■ WORK TASK: Copy all the lines of the data that include the word "image".

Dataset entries
------
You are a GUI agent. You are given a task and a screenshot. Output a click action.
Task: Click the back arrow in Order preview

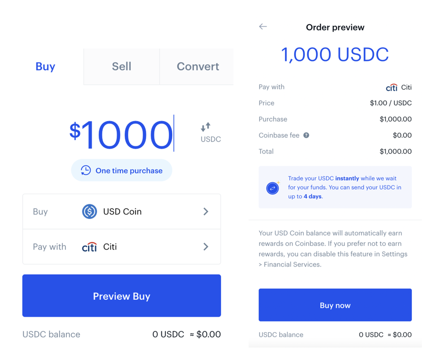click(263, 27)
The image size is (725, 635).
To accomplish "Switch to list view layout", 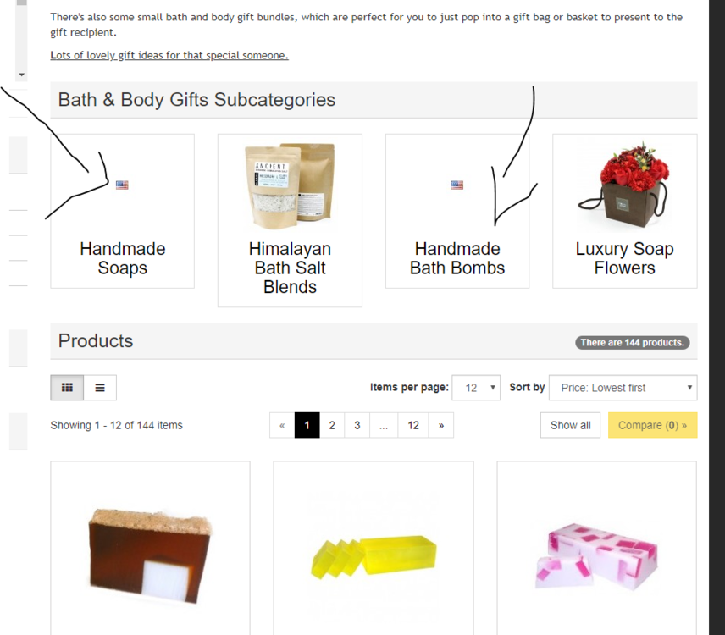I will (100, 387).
------
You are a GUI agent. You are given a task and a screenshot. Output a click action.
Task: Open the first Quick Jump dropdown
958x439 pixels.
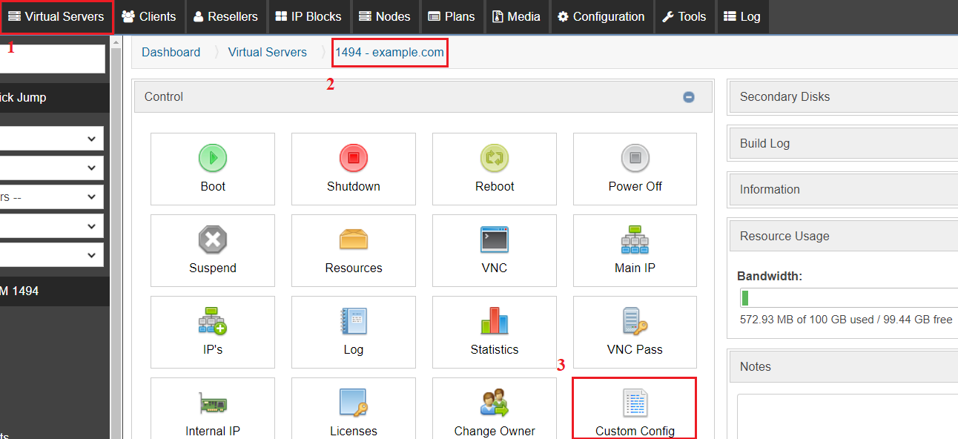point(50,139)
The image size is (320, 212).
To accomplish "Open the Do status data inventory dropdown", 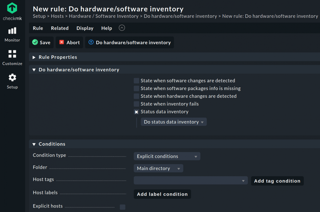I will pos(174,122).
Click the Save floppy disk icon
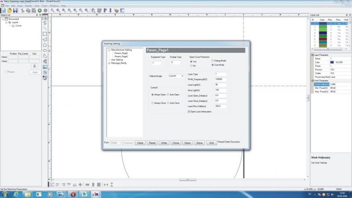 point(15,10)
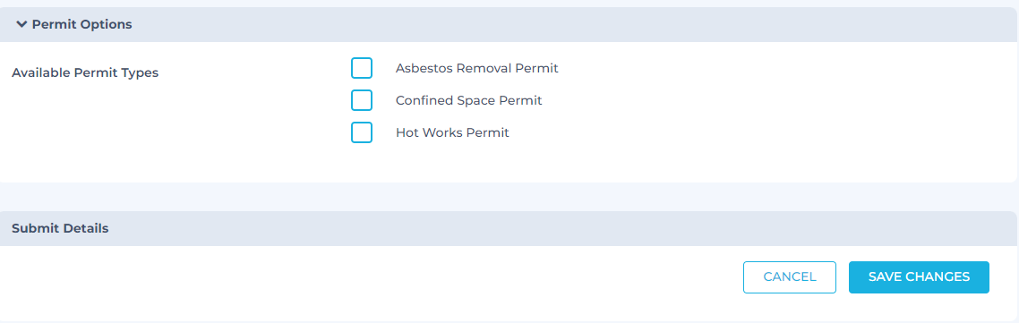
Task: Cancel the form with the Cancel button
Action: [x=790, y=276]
------
■ YOUR RESPONSE:
The image size is (725, 635).
The image size is (320, 212).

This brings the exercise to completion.